Cuando la roban, dice ella, Quala le repone el carro y las neveras portátiles, pero la mercancía sí se pierde. La multinacional no asume ningún riesgo ni por la mercancía ni por el intermediario.

Ante la pregunta de por qué les prohíben a los informales vender otra cosa, ella explica: “yo tengo que responder por la mercancía, yo les doy el hielo, yo pago la luz, el congelador.
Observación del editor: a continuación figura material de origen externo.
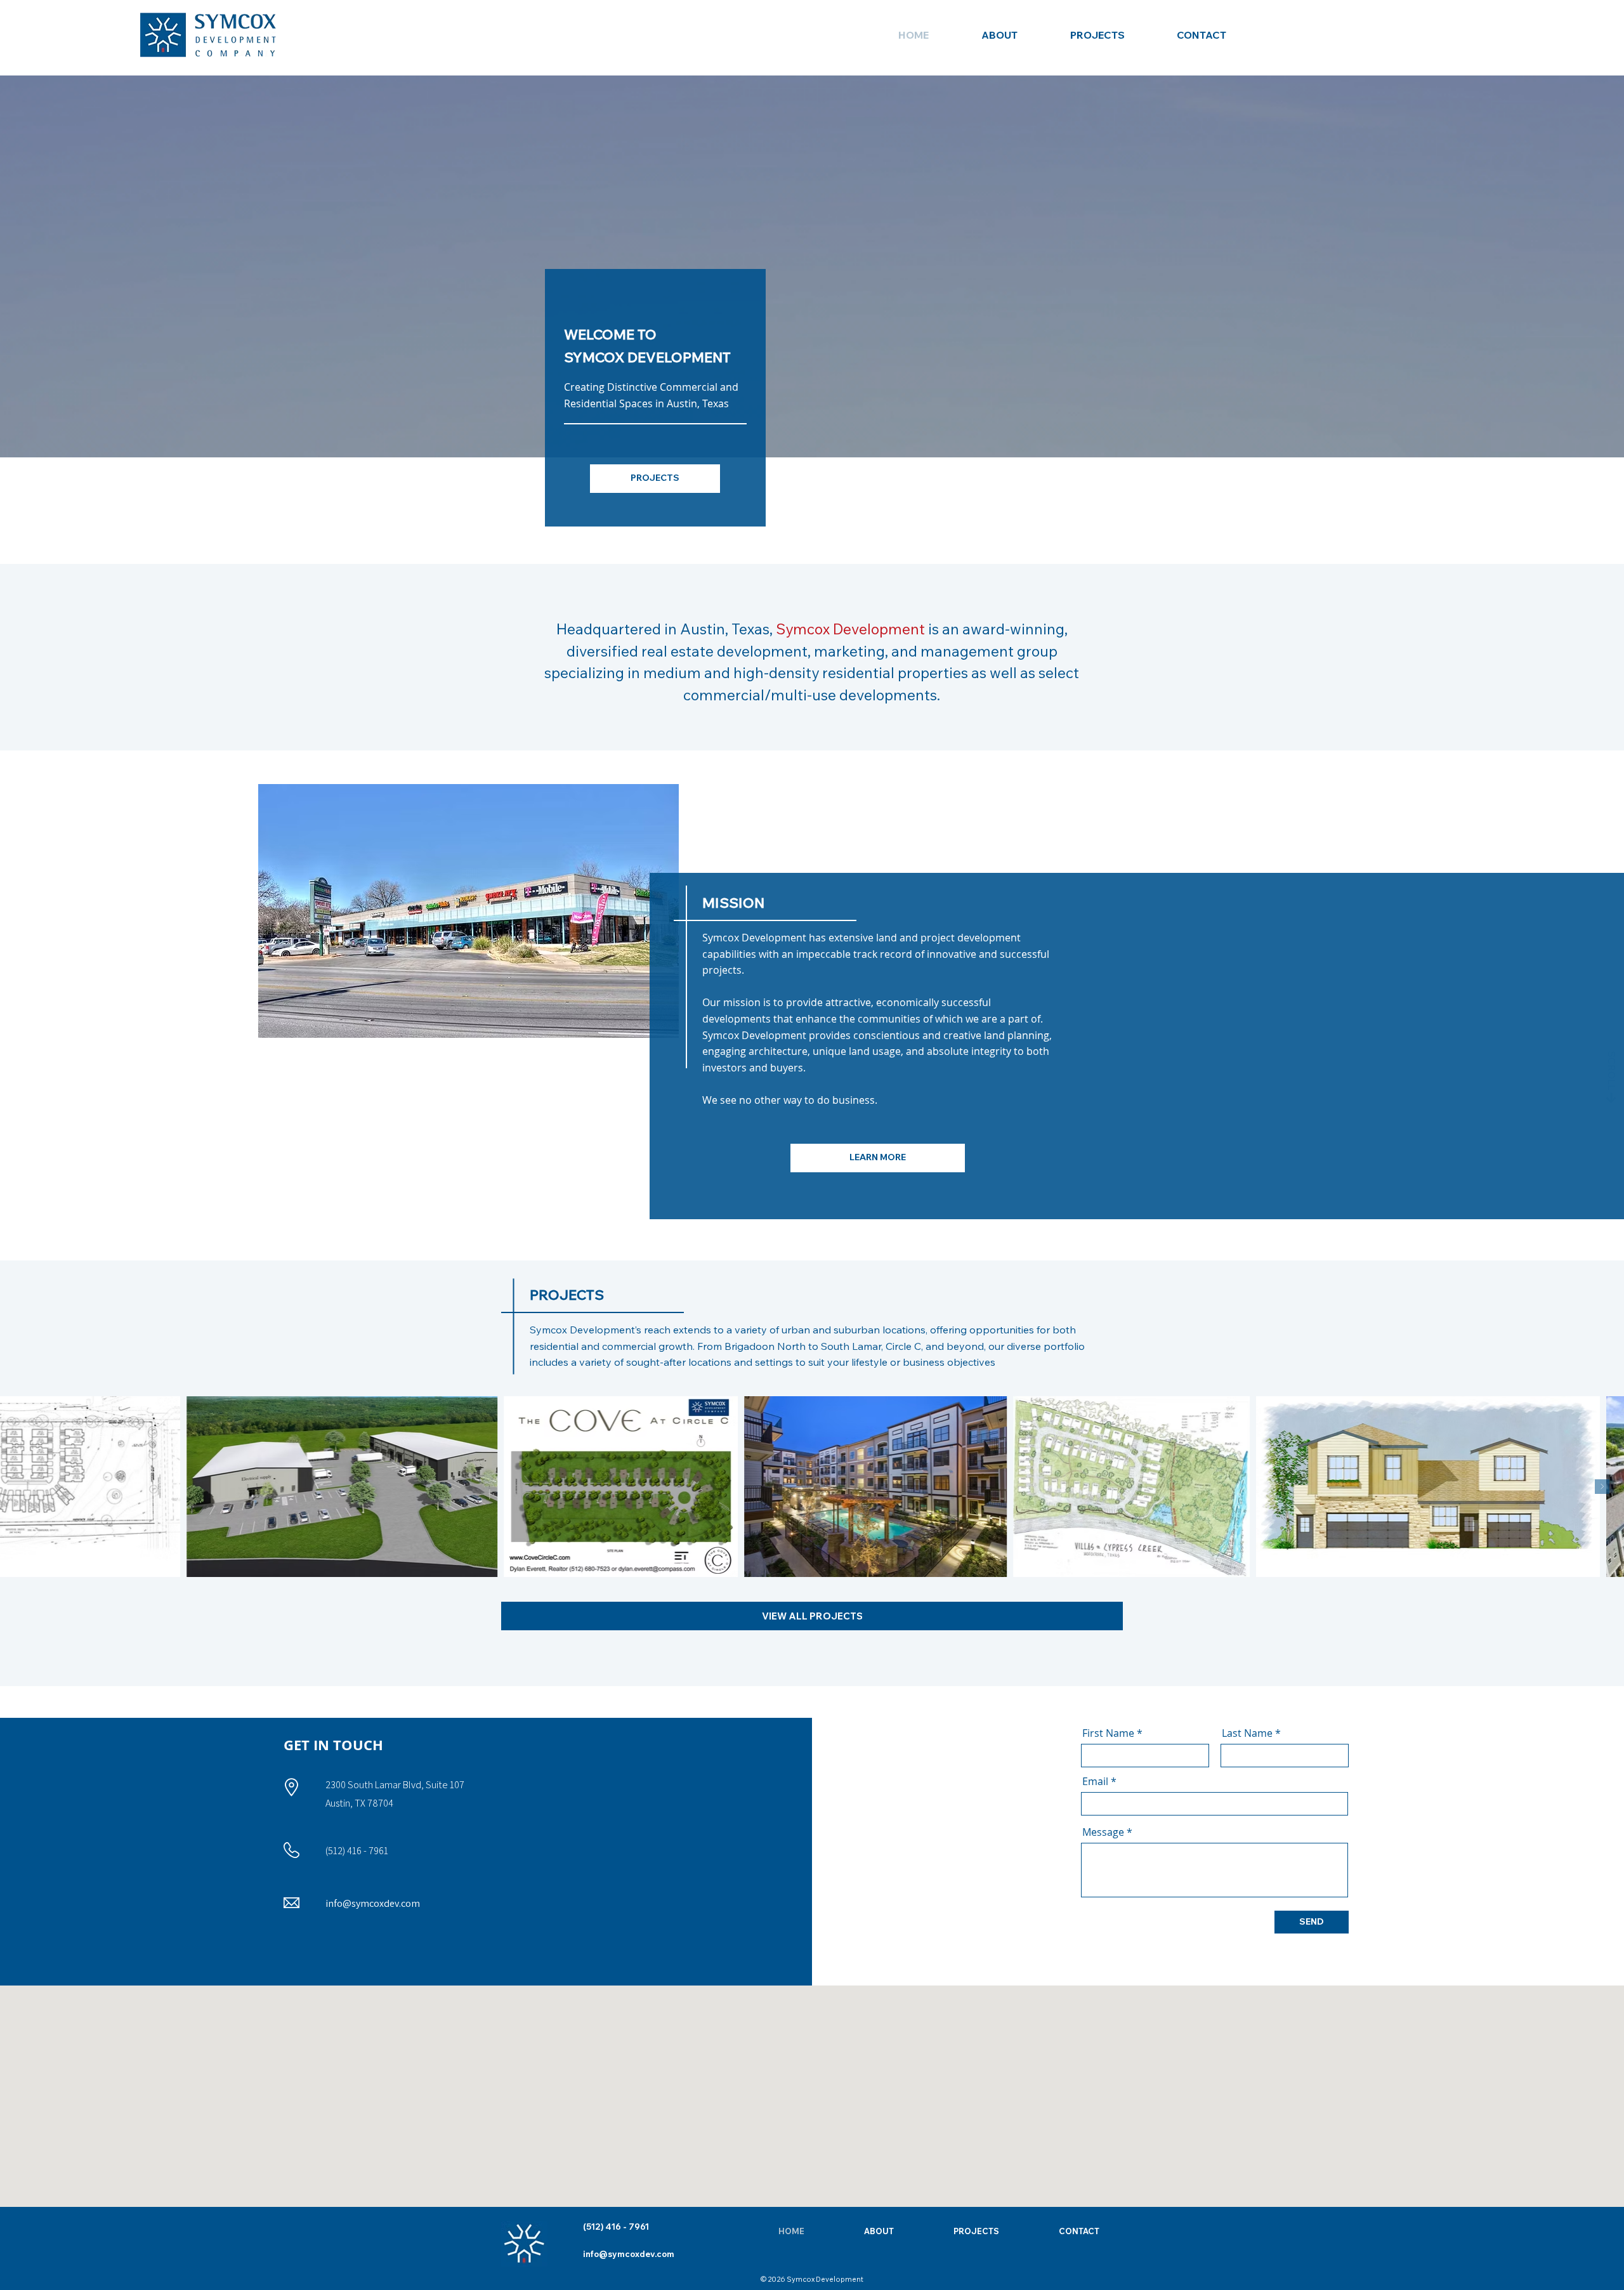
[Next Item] (1602, 1486)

Y si ellos venden otras cosas, pues yo dejo de recibir y no es negocio”.

Ella se dedicaba a vender arepas frente a un colegio. Pero en la pandemia tuvo que cerrar. Una amiga le contó de la posibilidad de quedarse con el arriendo de una bodega de Vive 100 y su hermana la tomó. “Pero esta bodega no está formalizada ni nada de eso”, dice. “Solo le compramos a Quala, ellos nos prestan varias cosas y hasta ahí”.

Es decir, Quala promueve la venta informal de estos productos, pero se libra de las responsabilidades que acarrea ese trabajo. La Silla intentó comunicarse en varias oportunidades con Quala, pero para la publicación de este artículo, no hubo respuesta.

La administradora de la bodega cuenta que en este momento presta 22 carros de Vive 100 y que ellos deben devolverlo diariamente, por si al otro día no quieren venir.

“El negocio nos da para comer, pagar el arriendo y mantener a mis hijas”, asegura. Pero también dice que en algunas ocasiones cuando los trabajadores no van, su pareja, su hermano, su mamá y su papá, también salen a vender. “Es que es un negocio muy inestable, pero yo lo agradezco porque es lo único que tengo”.

También dice que “esta forma de trabajo me ha dado más tiempo para cuidar a mis hijas, con el puesto de arepas no podía”. Frente a la reforma laboral de Petro —que obligaría a Quala a vincular a los ambulantes laboralmente porque se beneficia de sus ventas— la administradora de la bodega dice: “aquí hay que pensar es en personas como las que venden Vive 100 y como nosotros”. Asegura que si a ella le quitan la bodega también le toca salir a la calle a vender, y que mucha gente se quedaría en la calle.   “Quala puede vender a supermercados, en tiendas, en cualquier lado. Ellos no se van a encartar con nosotros”, agrega. 

***

*La familia de Juanita León, fundadora y directora de La Silla Vacía, es accionista minoritaria de Quala. La Silla Vacía no tiene ni ha tenido una relación con Quala. Desde hace tres años, los familiares de León dejaron de ser accionistas de La Silla Vacía.